At the same time as weaning the calves, all the cattle are bolused (given a tablet to swallow) with a bolus containing a specific set of minerals and vitamins to suit their stage of pregnancy/growth, which have been chosen after testing our forage to find out which ones are naturally in short supply on our farm. Along with this, all of the calves are also given a wormer, along with any cows who are elderly or compromised healthwise in any way, to rid them of any parasites which might interfere with their health and growth over the next few months. Their weights are recorded, in order to ensure the correct dose is given and so that I can work out how well the calves have performed over the previous year, such as what their daily liveweight gain has been (I’m that kind of strange person who loves recording everything and comparing figures!).

----------------

* YOUR TASKS:
1) Name each procedure the cattle weaning passage says is carried out on the animals at weaning time.
2) According to the cattle weaning passage, how were the minerals and vitamins in the bolus chosen?
The data has no connection to the cattle weaning passage.

* DATA BLOCK:
----------------

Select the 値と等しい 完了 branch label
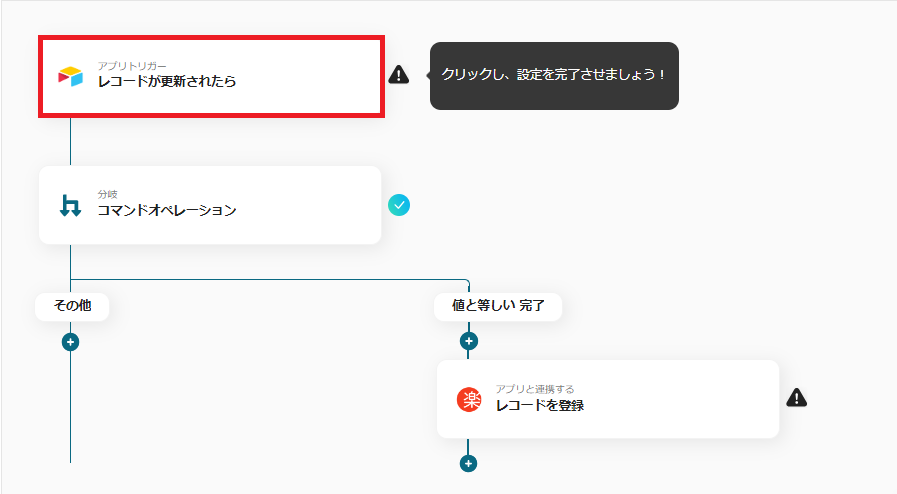This screenshot has width=897, height=494. click(498, 306)
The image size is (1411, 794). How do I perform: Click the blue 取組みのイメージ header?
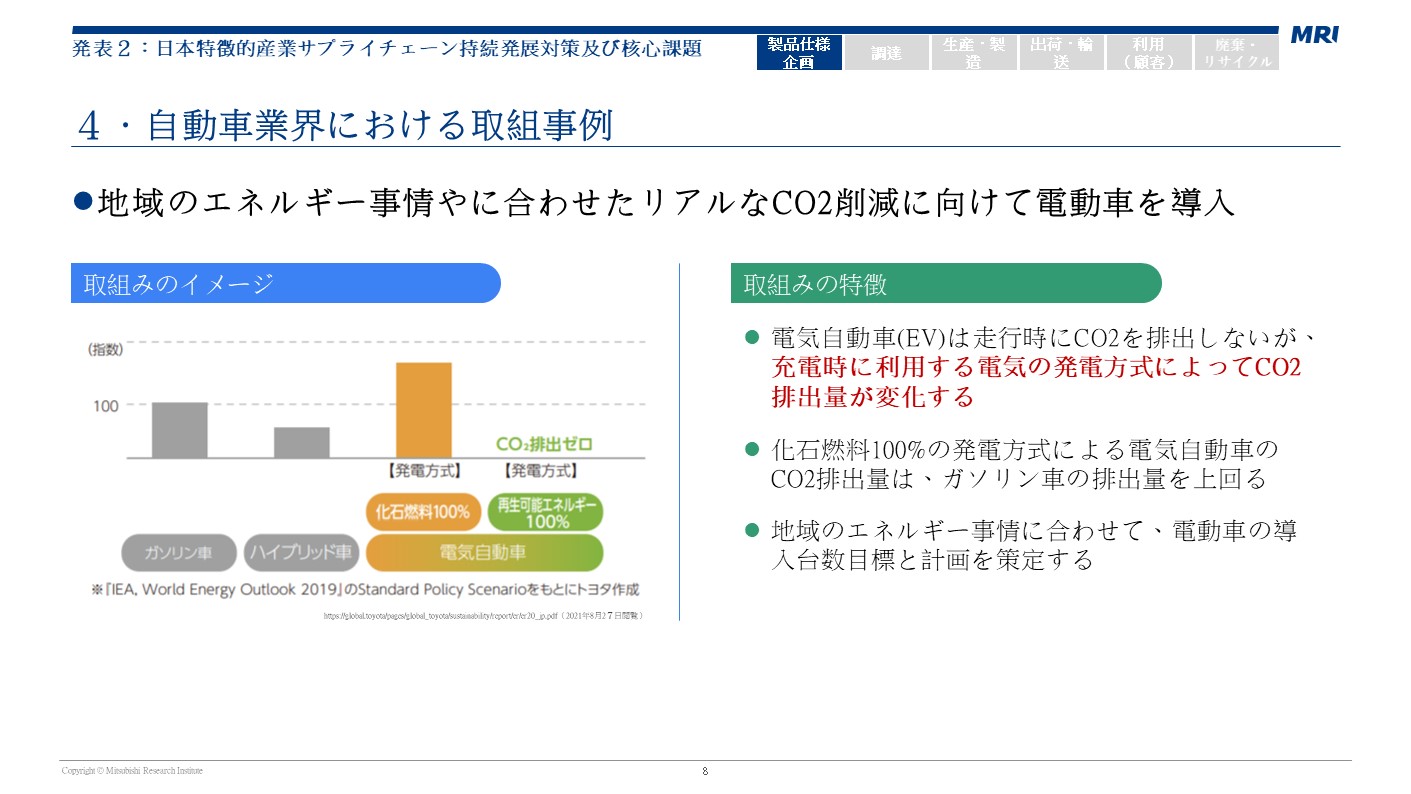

----------------

* LIST OF SOLUTIONS:
1)
- Bolusing with a tablet of minerals and vitamins
- Giving a wormer
- Recording their weights

2) They were chosen after testing the farm's forage to find out which ones are naturally in short supply there.